As we waited on the Lord for vision as a couple, I felt called to wait on job searching as well. Busyness had been my default mode for years. I tend to fill my time with doing to feel significant and so much of my sense of self-worth was wrapped up in what I did, particularly “ministry.” I felt like God wanted to break that mindset in this season. And He did, but it wasn’t an easy break. Take away all my doing – my job, my “ministry,” my position – and I felt devoid of worth. In that first month especially, I struggled daily to fight off the lies that I was lazy, worthless, purposeless, a bad wife, a bad Christian a bad everything. Derek would come home from a full day of work and I would cry on his shoulder: “All I’ve done today is clean and read!” It became a crash course in learning to rest on the grace and goodness of God and understand my position in Him that can’t be earned.

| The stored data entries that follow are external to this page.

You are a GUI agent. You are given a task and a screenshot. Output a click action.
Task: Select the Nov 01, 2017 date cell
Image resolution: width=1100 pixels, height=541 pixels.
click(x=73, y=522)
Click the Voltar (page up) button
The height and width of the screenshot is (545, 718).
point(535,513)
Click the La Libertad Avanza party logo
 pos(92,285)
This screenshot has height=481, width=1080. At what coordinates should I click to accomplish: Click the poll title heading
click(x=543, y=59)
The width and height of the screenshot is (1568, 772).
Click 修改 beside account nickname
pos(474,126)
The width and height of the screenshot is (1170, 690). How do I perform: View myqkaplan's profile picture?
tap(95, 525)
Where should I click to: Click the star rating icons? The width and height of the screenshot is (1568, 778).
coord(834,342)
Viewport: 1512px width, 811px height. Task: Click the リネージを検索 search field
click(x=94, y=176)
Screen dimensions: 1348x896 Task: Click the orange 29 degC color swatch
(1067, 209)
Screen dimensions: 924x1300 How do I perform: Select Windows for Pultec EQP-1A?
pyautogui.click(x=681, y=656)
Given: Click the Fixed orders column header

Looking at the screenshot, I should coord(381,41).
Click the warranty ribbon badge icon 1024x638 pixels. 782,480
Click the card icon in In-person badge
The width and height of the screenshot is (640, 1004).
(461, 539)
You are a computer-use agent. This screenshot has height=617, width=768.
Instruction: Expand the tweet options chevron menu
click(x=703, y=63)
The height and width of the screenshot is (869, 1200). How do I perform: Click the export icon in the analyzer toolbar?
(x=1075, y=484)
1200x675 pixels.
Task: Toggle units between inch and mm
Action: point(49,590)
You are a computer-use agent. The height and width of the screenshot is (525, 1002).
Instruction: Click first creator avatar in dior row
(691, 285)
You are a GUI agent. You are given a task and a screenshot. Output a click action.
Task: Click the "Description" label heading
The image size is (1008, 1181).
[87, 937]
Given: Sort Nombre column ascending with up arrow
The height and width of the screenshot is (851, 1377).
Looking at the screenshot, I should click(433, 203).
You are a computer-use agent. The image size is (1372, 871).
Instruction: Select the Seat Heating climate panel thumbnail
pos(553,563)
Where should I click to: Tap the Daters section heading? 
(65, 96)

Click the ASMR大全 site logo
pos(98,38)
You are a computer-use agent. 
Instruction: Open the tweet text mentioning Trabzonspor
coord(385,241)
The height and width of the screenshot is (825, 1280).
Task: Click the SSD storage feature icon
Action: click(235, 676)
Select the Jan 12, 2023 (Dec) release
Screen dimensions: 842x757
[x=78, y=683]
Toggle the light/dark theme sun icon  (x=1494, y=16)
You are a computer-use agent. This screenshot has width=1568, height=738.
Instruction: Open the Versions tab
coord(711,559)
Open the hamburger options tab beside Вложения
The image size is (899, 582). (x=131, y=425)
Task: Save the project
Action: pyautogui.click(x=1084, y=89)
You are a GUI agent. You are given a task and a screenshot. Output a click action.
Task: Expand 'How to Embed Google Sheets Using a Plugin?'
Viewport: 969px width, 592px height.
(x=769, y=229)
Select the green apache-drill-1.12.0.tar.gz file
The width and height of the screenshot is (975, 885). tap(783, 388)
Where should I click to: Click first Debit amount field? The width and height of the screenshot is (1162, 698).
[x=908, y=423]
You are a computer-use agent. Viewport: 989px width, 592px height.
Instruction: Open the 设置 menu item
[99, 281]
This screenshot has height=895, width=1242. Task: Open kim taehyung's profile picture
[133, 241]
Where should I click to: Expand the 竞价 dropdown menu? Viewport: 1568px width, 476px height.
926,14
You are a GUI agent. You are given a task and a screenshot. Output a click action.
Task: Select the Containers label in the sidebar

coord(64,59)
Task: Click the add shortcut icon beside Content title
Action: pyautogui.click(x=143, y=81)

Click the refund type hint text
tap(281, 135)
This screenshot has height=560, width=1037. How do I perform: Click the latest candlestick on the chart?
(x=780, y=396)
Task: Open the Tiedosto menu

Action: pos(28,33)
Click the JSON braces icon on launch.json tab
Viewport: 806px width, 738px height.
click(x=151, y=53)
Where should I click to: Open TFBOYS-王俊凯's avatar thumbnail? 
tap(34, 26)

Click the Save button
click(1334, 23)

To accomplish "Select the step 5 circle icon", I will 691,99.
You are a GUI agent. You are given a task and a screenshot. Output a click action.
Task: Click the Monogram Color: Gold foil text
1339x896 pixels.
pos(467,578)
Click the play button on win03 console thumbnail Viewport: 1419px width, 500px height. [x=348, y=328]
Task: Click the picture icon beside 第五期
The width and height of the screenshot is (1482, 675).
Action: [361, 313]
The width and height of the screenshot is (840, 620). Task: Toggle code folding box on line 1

Those first seven months of marriage felt particularly brutal, as everything I cared about, every dream in my heart, everything I am as a wife, a woman, a follower of Christ, a friend, seemed attacked and beaten down. Even beyond the outer circumstances and people involved, it was an intense spiritual battle for our hearts and for everything God has planned for us.
But then, like spring after the harshness of winter, with gentle breezes and fresh growth replacing harsh winds and bitter cold, this season in Kansas City has come as a time of healing and refreshing and growth. It’s been the best thing for our marriage. As we’ve started over in a new city, a new community, we’ve clung together and begun learning to rely on God and each other as we walk in unity. We’ve talked over and over about our hopes and dreams and where we’re headed.
And for me, I feel like these last five months in Kansas City has been a time of reawakening a lot of things in my life, a time of letting God gently pick me up and coax the sprouts back to life in my heart. Even just over the summer, with all its cooking and gardening, reading and writing, quiet and reflection, somehow I feel more rooted grounded in God’s love for me. He’s been weaving together the threads of my character and giftings, solidifying my sense of who I am and why I am that way, revealing ways that I reflect His heart, and simply showering His affections on me. I feel more confident and comfortable with myself than I ever have before.
Yes, this first year has been hard. But it’s also been good. It’s been good in the growth and intimacy that it has produced in us and in our marriage. And it’s been good in the simple, beautiful little details of sharing life together: not having to say goodbye and part ways each night, coffee together in the mornings, being home – in our home – to greet Derek after work, talking in those quiet moments where it’s just us, exploring the city together, coming home to hear the sound of Derek playing guitar and worshipping, and so much more.
I’m grateful for this first year together, the good and the bad, and look forward to many more to come!
“Marriage was designed by God to grow you, not necessarily to make you happy and content. However, this growth can provide a great deal of happiness and contentment as you become the person the Lord designed you to be.”